Buddie did not see what fretting had to do with quills; and before she had a chance to inquire, the Donkey came along to pay his respects to the Wee Bear and her mother.
As Buddie was not used to “going out in company,” she hardly knew what to say, other than “Yes” or “No,” when some one of the guests addressed a question to her, which wasn’t often. Fortunately they paid very little attention to her, so she was able to sit and listen to the chatter around her.
Not so the Donkey. He moved about with the ease of one accustomed to polite society, dropping a compliment here and a joke there, wishing the Wee Bear many happy returns of the day, and congratulating the Rabbit on the fit of his coat.
“I hope they’ll have dinner soon,” Buddie thought. “I’m dreadfully hungry.”
She could hear a bustle in the room she took to be the kitchen; and presently she caught sight of one of the Coons struggling into it with a big basket of Scotch thistles.
“There goes _your_ dinner,” she whispered to the Donkey. “Now, perhaps, they’ll ring the bell.”
“They’re waiting for Doctor Fox and Doctor Goose,” said the Donkey.

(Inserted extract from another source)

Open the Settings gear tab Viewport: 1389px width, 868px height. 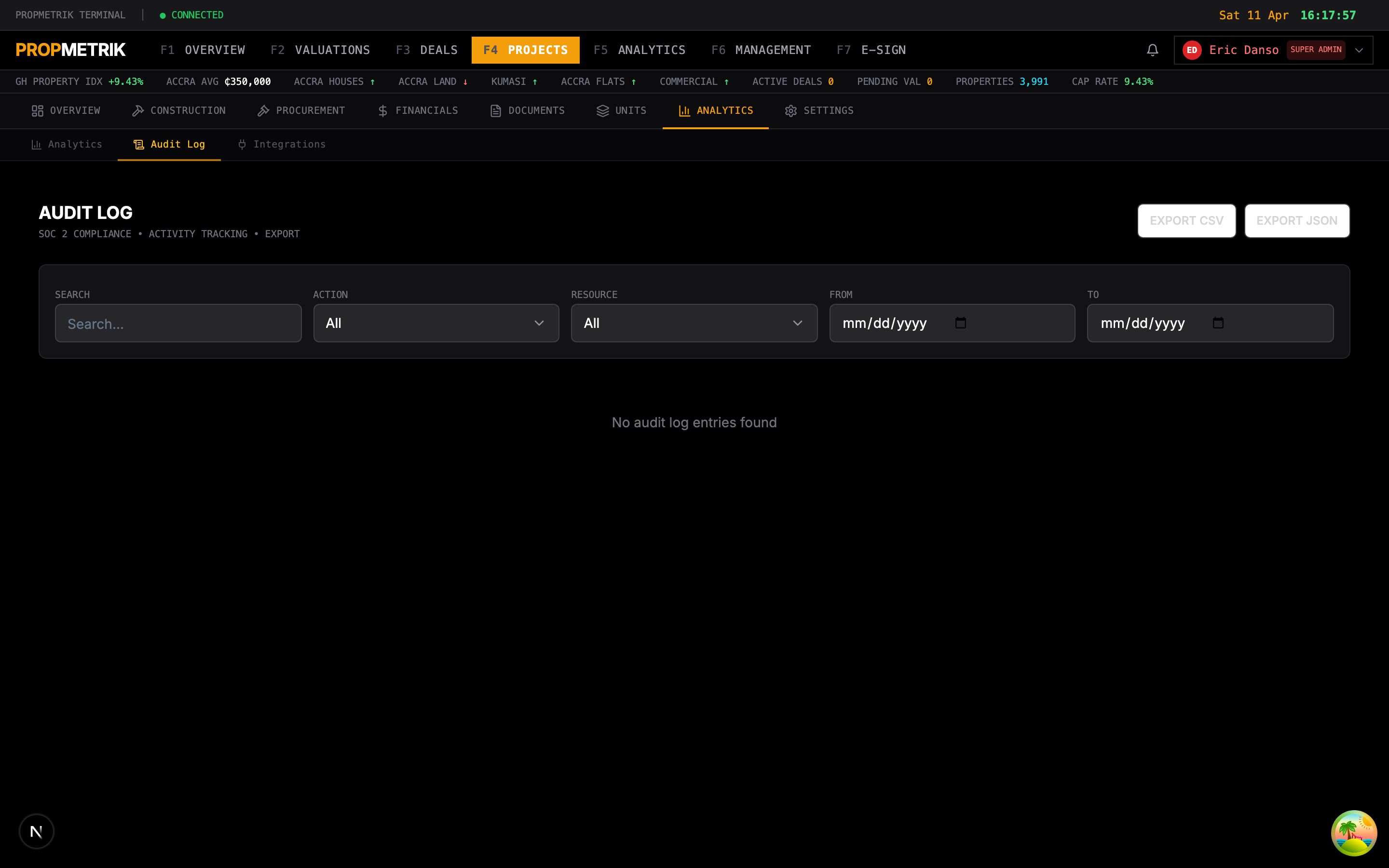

At that moment loud voices were heard in the hall. As they came nearer Buddie caught such phrases as “I deny it,” “Nothing of the sort,” “The grin came first,” “Stuff and nonsense!”--all jumbled up together; and the two Doctors came into the room.

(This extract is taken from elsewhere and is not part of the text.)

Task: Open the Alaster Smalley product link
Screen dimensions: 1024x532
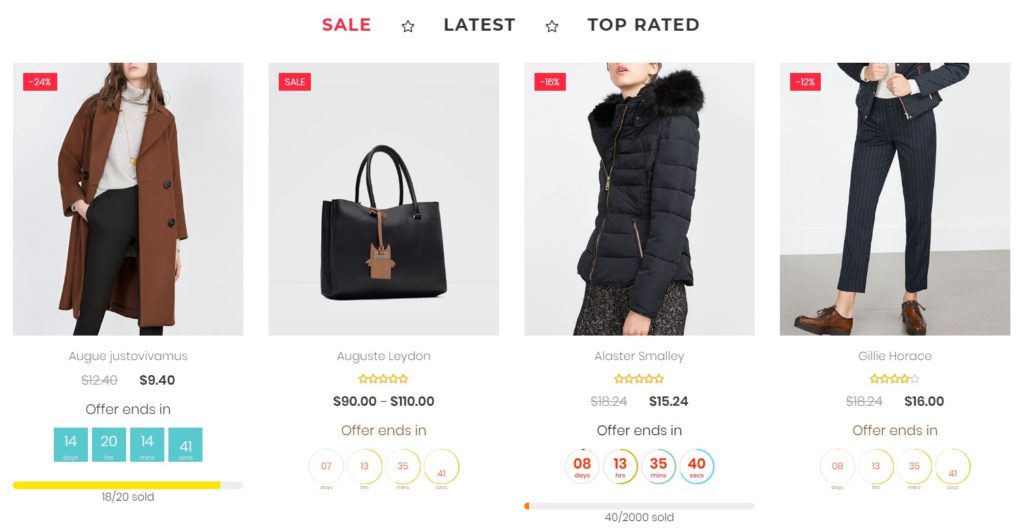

A queer-looking pair they were: both wore long black coats and tall hats, and on the nose of each (provided, of course, that a goose has a nose) was a pair of spectacles. Doctor Goose was waving his wings and Doctor Fox his paws, and both were talking at the tops of their voices.
[Illustration]
“They’re at it again,” said the Great Huge Bear, who had followed them in.
“I say the bear came first,” shouted Doctor Goose.
“Nothing of the sort,” shouted Doctor Fox. “The grin--”
The controversy was happily interrupted by the Oldest Coon, who thrust his head inside the room and bawled out:
“_Dinner!_”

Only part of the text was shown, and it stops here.